• [TEXT]

————————

Thus, Q&A-9 of Notice 2004-50, requires an HDHP to disregard drug discounts and other manufacturers’ and providers’ discounts in determining if the minimum deductible for an HDHP has been satisfied and only allows amounts actually paid by the individual to be taken into account for that purpose.
So the HDHP rules and the 2020 NBPP Final Rule could put the sponsor of an HDHP in the position of complying with either the requirement under the 2020 NBPP Final Rule for limits on cost sharing in the case of a drug manufacturer coupon for a brand name drug with no available or medically appropriate generic equivalent or the IRS rules for minimum deductibles for HDHPs, but potentially being unable to comply with both rules simultaneously.

————————

• [PROBLEM 1] Translate this sentence from the HDHP text into Spanish: "Thus, Q&A-9 of Notice 2004-50, requires an HDHP to disregard drug discounts and other manufacturers’ and providers’ discounts in determining if the minimum deductible for an HDHP has been satisfied and only allows amounts actually paid by the individual to be taken into account for that purpose."
• [PROBLEM 2] Carry the HDHP text forward, picking up right after its final sentence.

[Dataset items]

————————

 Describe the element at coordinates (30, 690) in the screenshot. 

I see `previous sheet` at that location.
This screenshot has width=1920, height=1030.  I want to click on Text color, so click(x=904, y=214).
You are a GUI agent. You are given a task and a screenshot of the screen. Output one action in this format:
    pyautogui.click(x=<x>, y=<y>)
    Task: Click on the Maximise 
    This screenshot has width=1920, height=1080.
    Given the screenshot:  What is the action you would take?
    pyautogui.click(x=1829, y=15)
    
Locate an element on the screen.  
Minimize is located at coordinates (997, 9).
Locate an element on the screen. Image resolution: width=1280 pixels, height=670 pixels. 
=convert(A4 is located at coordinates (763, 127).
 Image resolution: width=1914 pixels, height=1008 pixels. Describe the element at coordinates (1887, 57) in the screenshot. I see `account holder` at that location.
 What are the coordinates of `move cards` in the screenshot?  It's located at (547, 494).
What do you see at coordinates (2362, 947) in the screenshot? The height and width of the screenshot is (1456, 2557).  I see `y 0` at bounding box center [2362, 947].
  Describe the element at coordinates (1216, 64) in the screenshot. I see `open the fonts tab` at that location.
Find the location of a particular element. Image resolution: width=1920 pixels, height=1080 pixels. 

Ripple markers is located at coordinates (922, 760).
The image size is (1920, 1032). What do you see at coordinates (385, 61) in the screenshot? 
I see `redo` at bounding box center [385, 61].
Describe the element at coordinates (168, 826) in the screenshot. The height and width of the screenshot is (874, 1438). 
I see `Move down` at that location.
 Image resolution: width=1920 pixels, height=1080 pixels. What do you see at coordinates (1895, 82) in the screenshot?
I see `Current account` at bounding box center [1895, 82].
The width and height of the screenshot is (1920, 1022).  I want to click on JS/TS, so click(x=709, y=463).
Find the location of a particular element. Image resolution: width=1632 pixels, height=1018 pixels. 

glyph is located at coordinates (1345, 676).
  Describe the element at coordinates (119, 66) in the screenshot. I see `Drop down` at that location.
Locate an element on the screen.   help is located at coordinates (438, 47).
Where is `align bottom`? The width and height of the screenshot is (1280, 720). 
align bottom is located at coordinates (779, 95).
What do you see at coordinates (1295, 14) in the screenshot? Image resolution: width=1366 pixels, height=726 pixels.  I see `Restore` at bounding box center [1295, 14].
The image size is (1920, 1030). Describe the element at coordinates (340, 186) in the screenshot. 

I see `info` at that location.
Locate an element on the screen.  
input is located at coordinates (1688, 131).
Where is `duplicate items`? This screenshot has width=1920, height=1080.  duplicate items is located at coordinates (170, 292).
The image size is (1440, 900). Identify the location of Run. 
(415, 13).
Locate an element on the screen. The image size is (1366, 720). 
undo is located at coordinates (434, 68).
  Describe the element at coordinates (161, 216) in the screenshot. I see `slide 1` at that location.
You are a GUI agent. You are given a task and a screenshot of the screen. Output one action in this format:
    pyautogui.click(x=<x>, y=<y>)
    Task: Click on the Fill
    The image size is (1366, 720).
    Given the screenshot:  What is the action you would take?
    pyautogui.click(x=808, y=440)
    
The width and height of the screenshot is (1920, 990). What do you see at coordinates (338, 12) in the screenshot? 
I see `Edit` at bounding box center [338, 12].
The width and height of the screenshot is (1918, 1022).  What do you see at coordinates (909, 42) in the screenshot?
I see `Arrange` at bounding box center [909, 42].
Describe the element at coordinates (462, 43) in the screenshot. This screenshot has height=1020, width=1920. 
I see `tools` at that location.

————————

• [WRITTEN RESPONSE 1] Así, la pregunta y respuesta 9 (Q&A-9) del Aviso 2004-50 exige que un HDHP no tenga en cuenta los descuentos en medicamentos ni otros descuentos de fabricantes y proveedores al determinar si se ha alcanzado el deducible mínimo de un HDHP, y solo permite que se tomen en cuenta para ese fin los montos efectivamente pagados por la persona.

• [WRITTEN RESPONSE 2]
Recognizing this tension, the Departments issued som FAQs on August 26, 2019 indicating that:
- Their initial interpretation (in the 2020 NBPP Final Rule) of how drug manufacturers’ coupons apply with respect to the annual limitation on cost sharing is ambiguous
- They intend undertake rulemaking to clarify this in the forthcoming HHS Notice of Benefit and Payment Parameters for 2021.
- Until the 2021 NBPP is issued and effective, the Departments will not initiate an enforcement action if an issuer of group or individual health insurance coverage or a group health plan excludes the value of drug manufacturers’ coupons from the annual limitation on cost sharing, including in circumstances in which there is no medically appropriate generic equivalent available.